The report deals with Individual Voluntary Arrangements (IVAs). It brings change. Change in all the areas that consumer representatives, free-to-client debt advisors and creditors have been shouting for over the past few years. Change, frankly, that many insolvency practitioners who specialise in IVAs also want to see.
This report spells the beginning of the end for poor or inappropriate IVA advice. Slapdash commercial lead-generation and fees firms can’t justify should become a thing of the past. Cross-selling of products that don’t meet an IVA customer’s needs will need strong justification..
This will only happen if the insolvency regulators (the Recognised Professional Bodies or RPBs) step up to the plate. They have been found wanting and a more formal approach to IVA insolvency practitioner discipline (with more sanctions) seems certain.

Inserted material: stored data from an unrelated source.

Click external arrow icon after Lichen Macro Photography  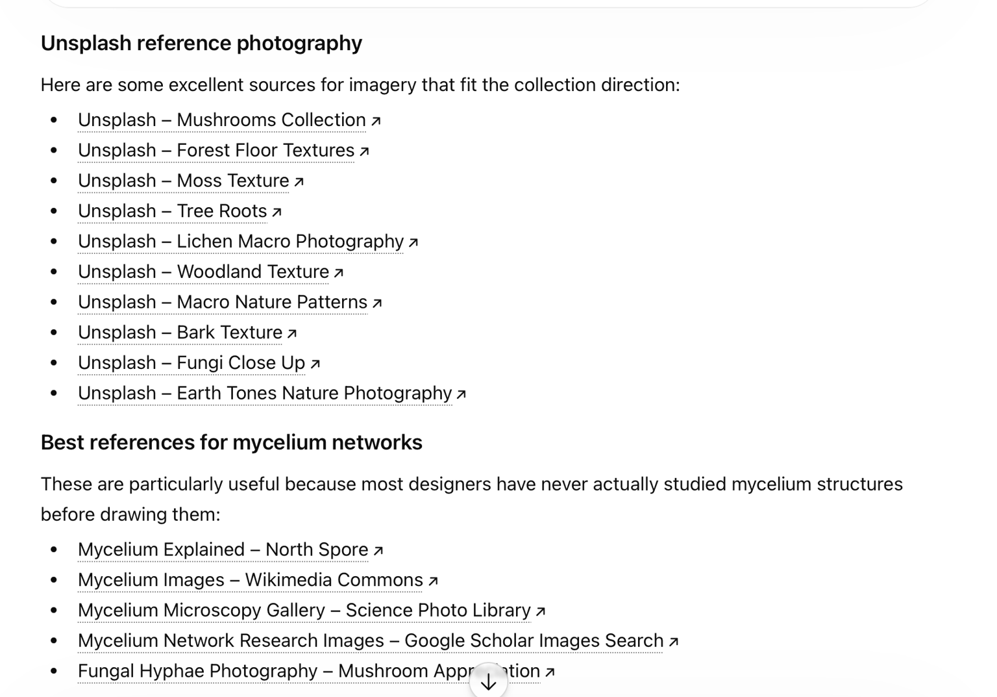click(413, 242)
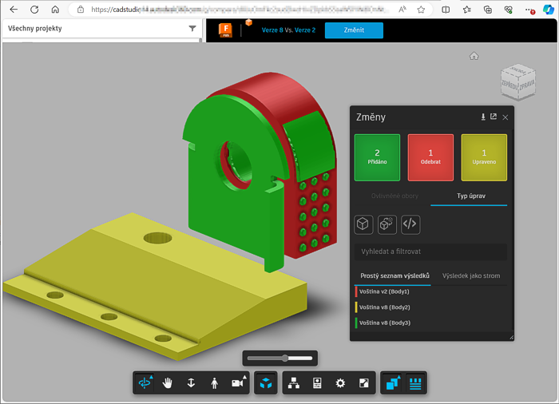
Task: Expand the comparison mode tool options
Action: 392,383
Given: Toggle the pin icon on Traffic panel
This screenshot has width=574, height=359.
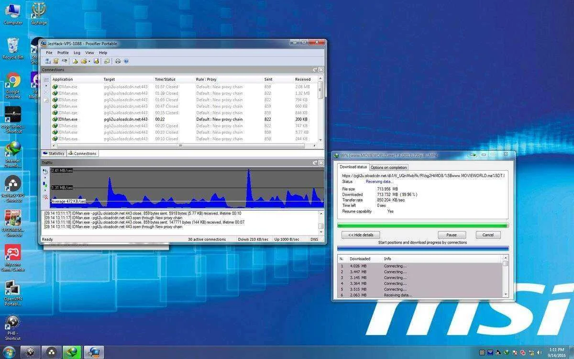Looking at the screenshot, I should [x=315, y=163].
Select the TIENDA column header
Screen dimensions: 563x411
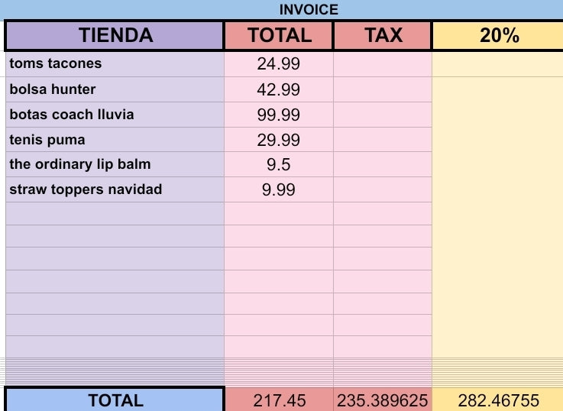click(x=115, y=35)

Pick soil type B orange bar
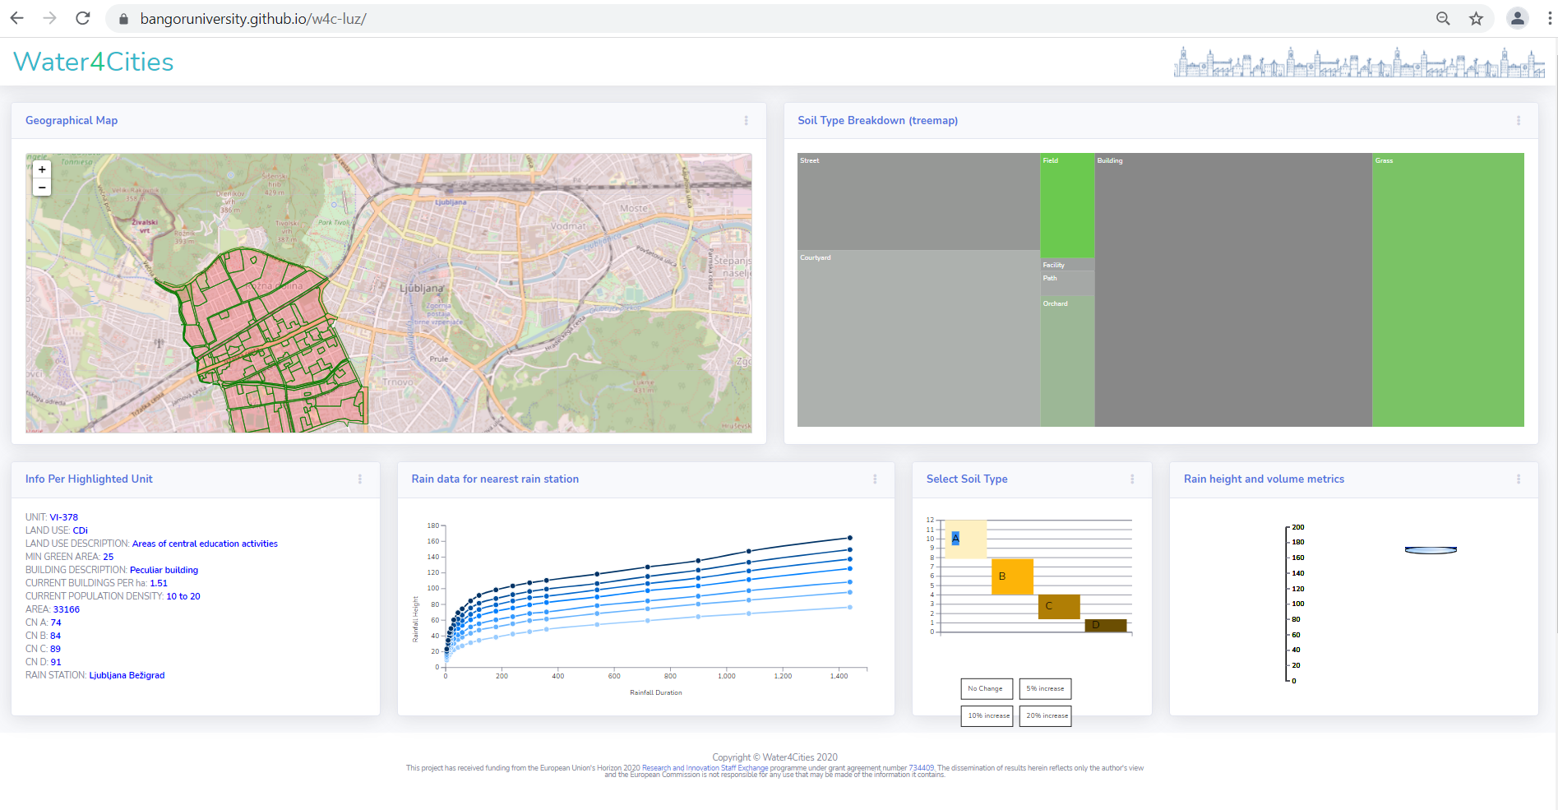1012,576
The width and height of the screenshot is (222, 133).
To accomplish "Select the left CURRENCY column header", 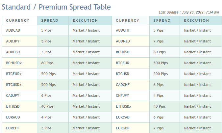I will click(19, 20).
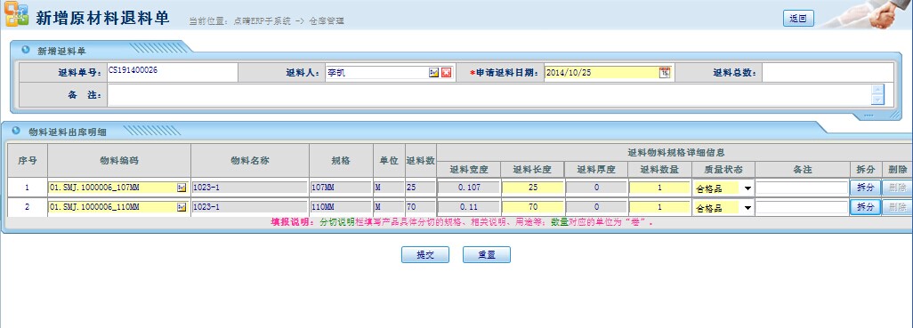913x328 pixels.
Task: Click the 拆分 button in row 1
Action: pyautogui.click(x=865, y=188)
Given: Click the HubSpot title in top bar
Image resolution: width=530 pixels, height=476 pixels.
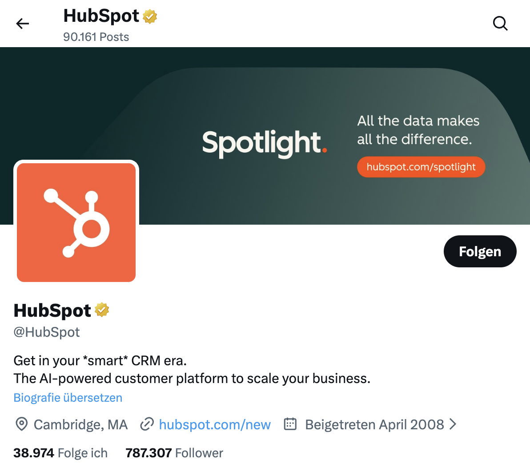Looking at the screenshot, I should pos(101,16).

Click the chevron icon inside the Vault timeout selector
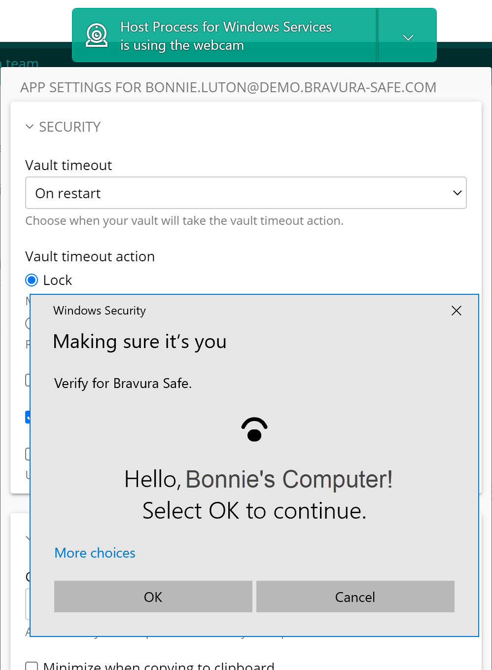(x=457, y=193)
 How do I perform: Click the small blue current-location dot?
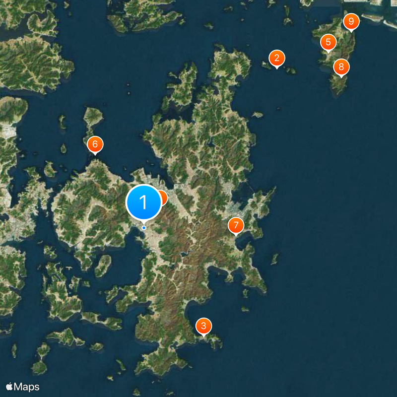pos(144,228)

“This report is a good thing. It should lead to change. IVAs should be better advised. Creditors may get better returns. But, on its own, it isn’t the answer to ensure everyone who is right for an IVA gets one – and that their IVA doesn’t just get them out of debt but helps rebuild their financial capability. This stops the rot – it doesn’t rebuild the ship.”
This report will bring higher standards in the selling, advising and administration of IVAs. It will renew the clamour for IVA firms to be Financial Conduct Authority (FCA) authorised and regulated. TIP doesn’t think that will happen or that it needs to – read on. It will bring tougher consequences for insolvency practitioners who don’t do things well (We were tempted to say “by the book” – but that is changing too). The regulatory culture is changing. This report and last November’s Insolvency Service guidance on volume IVA provider monitoring pushes IVA regulation closer to “treating customers fairly”. The doctrine that drives the FCA approach.

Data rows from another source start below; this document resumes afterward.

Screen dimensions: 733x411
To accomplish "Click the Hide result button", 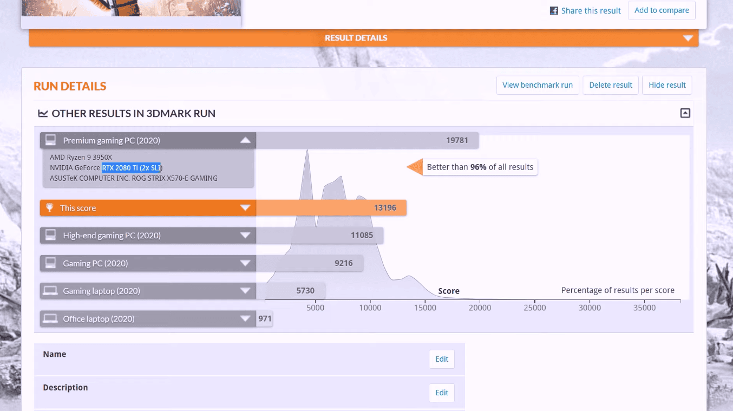I will click(666, 85).
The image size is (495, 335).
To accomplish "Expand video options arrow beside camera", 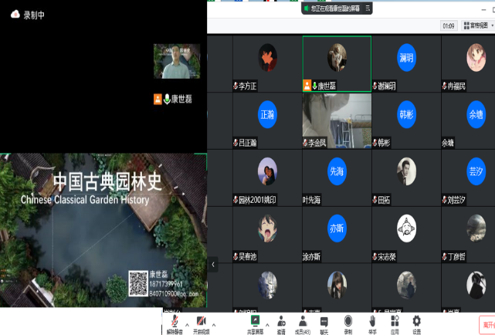I will pyautogui.click(x=214, y=324).
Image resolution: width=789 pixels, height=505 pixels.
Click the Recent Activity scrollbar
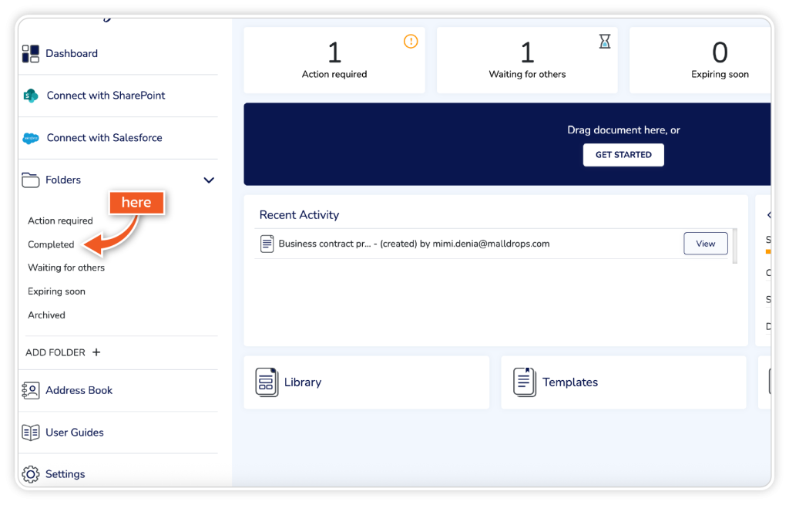734,247
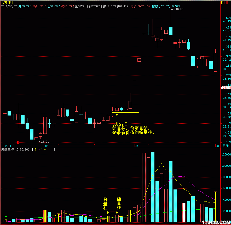Click the first white down arrow in volume header
This screenshot has width=231, height=225.
tap(32, 149)
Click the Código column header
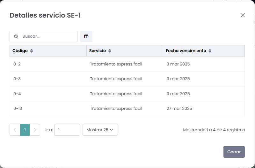 pos(20,51)
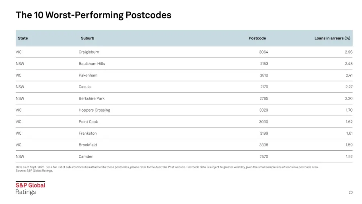Select the Baulkham Hills suburb cell
Screen dimensions: 362x204
pyautogui.click(x=92, y=64)
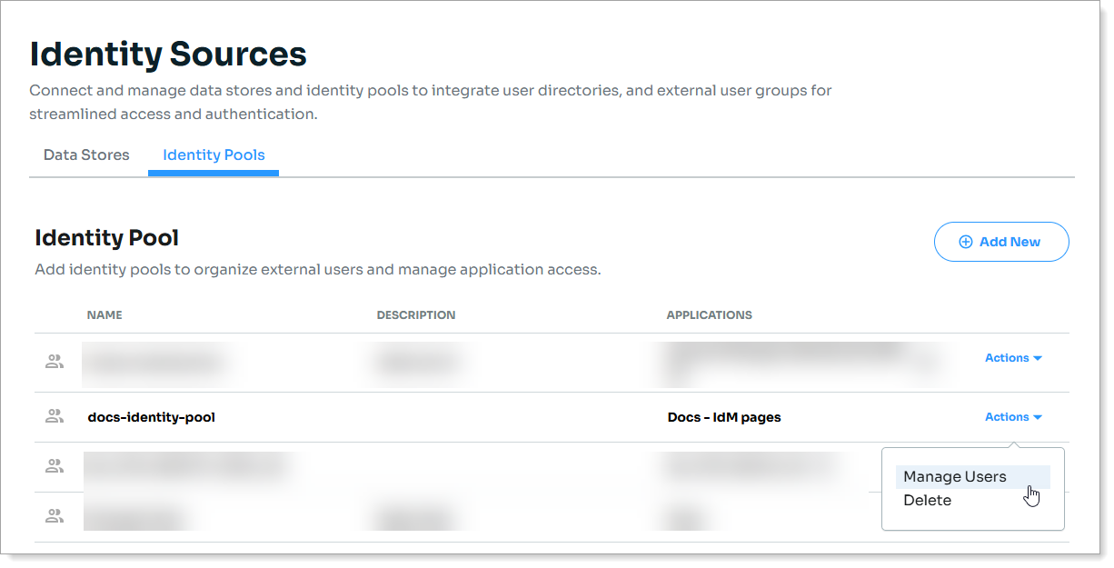Viewport: 1114px width, 568px height.
Task: Click the plus icon inside the Add New button
Action: [x=965, y=242]
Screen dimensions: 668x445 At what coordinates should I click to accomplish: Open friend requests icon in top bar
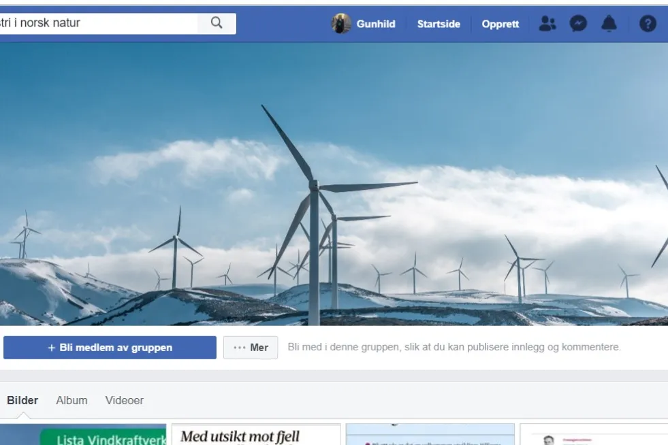coord(547,24)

We need to guard against unintended consequences. But, this report will have a huge impact on restoring order to the IVA market – helping to bring about the trust between IVA providers and free-to-client advisors that is absolutely essential if this solution is to reach the thousands of people for whom an IVA is really the best option.

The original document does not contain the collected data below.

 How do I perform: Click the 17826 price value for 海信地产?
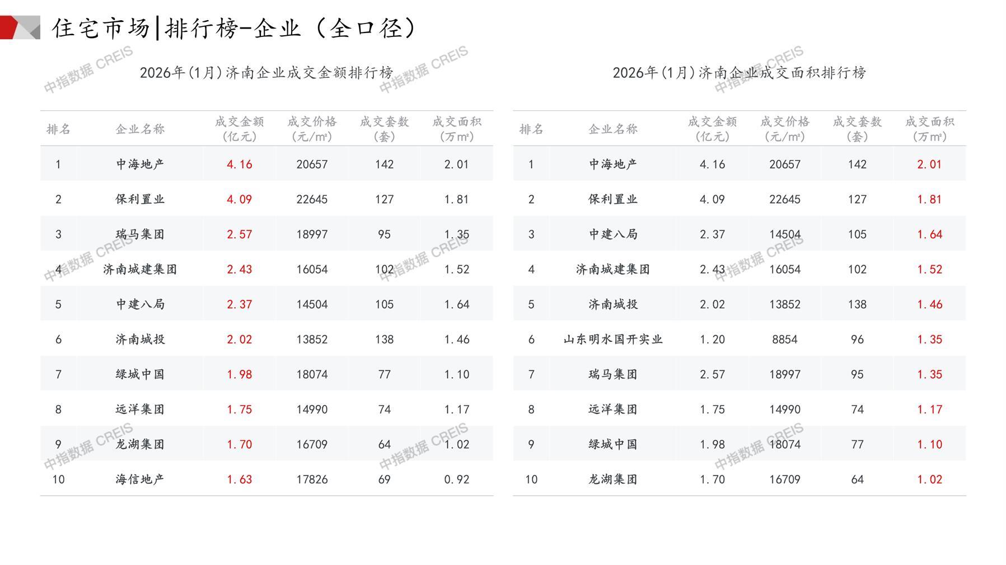[x=312, y=479]
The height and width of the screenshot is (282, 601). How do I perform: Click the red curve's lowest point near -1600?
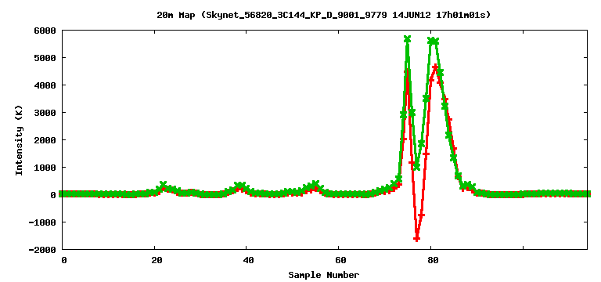coord(416,239)
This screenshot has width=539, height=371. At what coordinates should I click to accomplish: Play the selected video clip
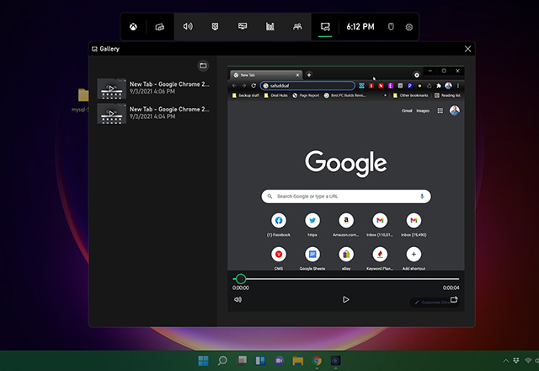346,299
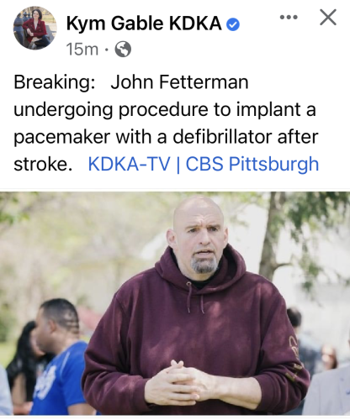350x420 pixels.
Task: Click the CBS Pittsburgh part of link
Action: (252, 164)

The key findings of the report are alongside. Read that far and no further and you might think that all in the garden is rosy – but with a little blight. Read on. The report is written with a straight bat by civil servants with no penchant for hyperbole. The report identifies major issues, where the RPBs must take clear, urgent action.
The report contains much that should bring about change that is good for customers. For example:
- The report states that monitoring visits identified
- “poor quality advice being given to debtors, potentially leading them to enter an IVA when other debt solutions may be more appropriate“.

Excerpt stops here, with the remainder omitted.